Max Payne 3: No Payne, No Gain


So, Max Payne 3. Apologies if I give the impression that I have a “thing” for Max Payne, although quite clearly I do. I know it’s not fair to inflict it upon you, the dear reader, just because I happen to believe in my heart of hearts that everything good and interesting about our hobby can somehow be tied, however tangentially, into Remedy’s shooter noir. But a recent Game Informer preview of the soon-to-be-new game based on everyone’s favorite cop on the edge put the series back in my mind and soon had me ruminating on one particular aspect of the videogame industry as whole: the drive to sequelize.

I was thrilled when I first heard that a new Max Payne game was on the way, slightly less so when I found out that Remedy was no longer on the job and less again when it turned out the game would take place in Brazil. It went downhill from there and by the time I got my first eyeful of the new Max, a bald, bearded slob in a wifebeater, my enthusiasm for the game had cooled considerably.

This preview renewed my interest, however, but for all the wrong reasons. The new game is being developed by Rockstar Vancouver and art director Rob Nelson admitted that taking over the franchise for the third installment is a “tricky” proposition. “You have to maintain the elements of it that are special and that people remember, but you also have to evolve,” he said. “We’re definitely looking back and trying to maintain every element that clicked with people eight or nine years ago and make it have the same impact now.”

It’s a laudable sentiment. Too bad there doesn’t appear to be a shred of truth to it. That may sound harsher than I mean it to; I certainly don’t want to imply that Nelson is a liar and I suppose in the end we could just be differing on our ideas of what “clicked.” But aside from a couple of the most basic mechanical aspects of the first two games, I can’t for the life of me imagine what it is he’s talking about.
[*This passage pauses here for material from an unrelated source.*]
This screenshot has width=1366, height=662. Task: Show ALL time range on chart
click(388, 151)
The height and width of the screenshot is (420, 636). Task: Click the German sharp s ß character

Bullet-time remains, of course, as do the between-chapters comics through which the story unfolds. But New York City is out, as is the incredibly strong cast of supporting characters. (Although in all fairness, most of them were dead by the end of Max Payne 2 anyway.) Max himself is no longer an everyday cop struggling to find meaning and redemption in a world that has left him broken, but is instead a huge, muscled slab of meathead working as some kind of private security goon in Brazil. The game will even feature a new voice actor in the title role, a huge change and big risk for a franchise that’s famous for its near-iconic narration.


So how exactly is this a new Max Payne game, and even more to the point, why? Maybe I’m being premature but I can’t stop thinking that Rockstar got it backwards: It’s ripped out everything that made the games unique and memorable and left behind only those parts that have, in the six years and counting since the last release, become thoroughly generic. And if that really is the case, then why tack the Max Payne name onto it rather than starting fresh with an all-new character?

It can hardly be a cash-in on the name; saying Max Payne is famous for its narration should in no way be construed as meaning that the games are actually famous. The original was a success but the follow-up, despite being superior in virtually every way, all but killed the franchise. Nor was there a lineup of publishers desperately jockeying for the right to publish a new MP title, a fact attested to by the “creative freedom” afforded Rockstar in this new chapter.

I think the truth is much simpler and also a little sadder: It’s a sequel simply because sequels are easier. That may sound flippant but I think that in the final analysis, it’s more or less true. The Max Payne license was sitting idle and Rockstar wanted to make a super-violent third-person shooter about a washed-up tough guy living in one of the most violent cities in the world. If you think about it, you can almost hear the “ding!” and see the light bulb going off as some bright fellow decided that this was the perfect opportunity to get two birds stoned at once. Max Payne 3: The “Because We Said So” Sequel.

For the record, I’m not some kind of knee-jerk sequel hater; I’m as hot to trot for Mass Effect 2 as anyone and despite my professed pessimism, I’ll probably pick up the new BioShock on release day too. But it seems to me that if we’ve reached the point at which sequels are being made for no better reason than because it’s easier than trying to convince people to throw their money at a new and unknown IP, then we have a rather serious creativity crisis on our hands.

For all I know, Max Payne 3 may be the greatest thing to happen to videogames since Pong, but that’s not particularly relevant. What is relevant is that by all appearances, this is a Max Payne game only because the convenient familiarity of the name might help sell a few more copies. In the end, I don’t know what’s worse: The assumption that gamers will fall for such a transparent ploy or the sad fact that in the end, we probably will.

Andy Chalk isn’t sure whether “sequelize” is actually a word, but his spell checker sure doesn’t like it.